The Queensland Government has introduced automatic number plate recognition (ANPR) technology to target unlicensed and unregistered drivers, specifically over the Easter break, following a 12-month trial.
Police minister Neil Roberts announced the initiative and said the driving factor behind the implementation was that unlicensed and unregistered motorists were three times more likely to be involved in a traffic crash.
"It is these offences that can be targeted by ANPR technology,” Roberts said in a statement.
"The Queensland Police Service undertook a 12-month trial of the new technology, which was then evaluated by the Centre for Accident Research and Road Safety - Queensland [CARRS-Q].
"CARRS-Q's evaluation found that ANPR technology is of benefit for use in road traffic operations and proved it was useful in targeting offences that are detrimental to road safety."
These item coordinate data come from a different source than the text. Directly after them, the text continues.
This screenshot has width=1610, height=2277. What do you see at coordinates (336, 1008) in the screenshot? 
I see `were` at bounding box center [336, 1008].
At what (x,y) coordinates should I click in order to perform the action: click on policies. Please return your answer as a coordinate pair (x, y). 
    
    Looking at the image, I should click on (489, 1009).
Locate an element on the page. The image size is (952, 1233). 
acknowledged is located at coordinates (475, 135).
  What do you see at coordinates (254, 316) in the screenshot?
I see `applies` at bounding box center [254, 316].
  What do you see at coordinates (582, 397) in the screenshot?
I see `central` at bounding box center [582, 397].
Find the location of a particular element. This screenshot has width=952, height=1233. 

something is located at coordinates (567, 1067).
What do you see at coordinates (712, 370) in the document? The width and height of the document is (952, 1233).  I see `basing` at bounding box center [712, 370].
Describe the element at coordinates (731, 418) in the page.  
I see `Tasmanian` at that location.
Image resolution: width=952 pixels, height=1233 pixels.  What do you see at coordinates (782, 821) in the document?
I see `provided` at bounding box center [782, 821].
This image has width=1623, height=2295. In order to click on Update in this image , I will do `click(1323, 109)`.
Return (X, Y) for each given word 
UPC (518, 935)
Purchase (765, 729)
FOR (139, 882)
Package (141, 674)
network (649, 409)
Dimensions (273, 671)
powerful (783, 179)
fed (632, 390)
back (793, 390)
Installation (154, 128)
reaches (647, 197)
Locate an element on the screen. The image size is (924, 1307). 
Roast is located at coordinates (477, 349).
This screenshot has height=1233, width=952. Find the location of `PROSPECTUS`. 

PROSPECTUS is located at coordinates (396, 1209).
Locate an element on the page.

A spokesperson for the minister’s office told Computerworld Australia the technology worked by scanning licence plates and then matching the number to a database to establish whether the vehicle is registered, or whether the likely driver has a valid licence.
“It’s attached to the back of a marked police vehicle, it will primarily be working in the south-east corner of Queensland over the Easter break, police may choose to move it around to other regions in the state in the coming weeks and months, and as more units come online we will have them in other regions across the state,” the spokesperson said.
According to Roberts, the initial ANPR unit had been purchased while the government is in the process of purchasing an additional 10-12 units with the aim to have one in every police region across the state by mid-2012.
The start of the Easter school holiday period would see an increase in traffic on the roads, Roberts said, as Queenslanders use the time to travel.
"Last year 11 people lost their lives in road crashes during the Easter school holiday period - two during the traditional Easter long weekend," he said.
"The government, police and emergency services agencies strongly urge motorists to take every precaution possible and survive their drive this Easter."
In November, the Queensland Police Service [[artnid:366356|called for tenders for the project with the aim to transform police officers’ operating environment into a more mobile space. It also upgraded 2600 vehicles with cameras to enable them to capture and record both digital images and voice data to aide in the collection of evidence to support activities and prosecutions.
The state of Victoria also recently used the ANPR technology to target unlicensed and unregistered drivers, deploying 10 across the state as part of its major statewide Christmas road blitz, Operation AEGIS.